Since most sophisticated foreign investors route their investments through jurisdictions with favourable DTAAs (Singapore, Netherlands, Mauritius, UAE), the Private Limited Company is tax-equivalent or tax-superior to the LLP in the vast majority of real-world structures. Historically, the Section 115BAB 15% rate was available for new manufacturing companies (eligibility window closed 31 March 2025), which widened the gap further for qualifying entities.

Compliance and Governance

The LLP's genuine advantage is compliance simplicity. A Private Limited Company must hold 4 board meetings per year (Section 173), conduct an annual general meeting, maintain 15+ statutory registers, file MGT-7 and AOC-4 with the ROC, undergo mandatory statutory audit regardless of turnover, file quarterly TDS returns, and appoint a Company Secretary if paid-up capital exceeds INR 10 crore.

▶ Supplied information:
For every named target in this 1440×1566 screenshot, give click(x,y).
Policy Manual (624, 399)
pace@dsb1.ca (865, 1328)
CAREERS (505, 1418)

▶ Task list:
a - In the passage comparing LLPs with Private Limited Companies, how many board meetings per year must a Private Limited Company hold, and under which section?
b - Continue the passage comparing LLPs with Private Limited Companies from its last sentence.

▶ Answers per task:
a - Four board meetings per year, under Section 173.

b -
An LLP files Form 11 (annual return) by May 30 and Form 8 (statement of accounts) by October 30. If turnover is below INR 40 lakhs and capital contribution below INR 25 lakhs, no audit is required. No board meetings, no AGM, no statutory registers. The total annual compliance cost for a small LLP may be INR 50,000–1,00,000 vs INR 2,00,000–5,00,000 for a Pvt Ltd of similar size.

However, for foreign investors doing meaningful business in India, the LLP's audit exemption rarely applies. Any entity with turnover above INR 40 lakhs (approximately USD 4,800) — essentially any real business — triggers mandatory audit. And the additional governance requirements of a Pvt Ltd (board meetings, statutory registers, Company Secretary) are features, not bugs, for foreign parents accustomed to corporate governance frameworks. Many find the LLP's lack of formal governance structures concerning for internal controls and audit trail purposes.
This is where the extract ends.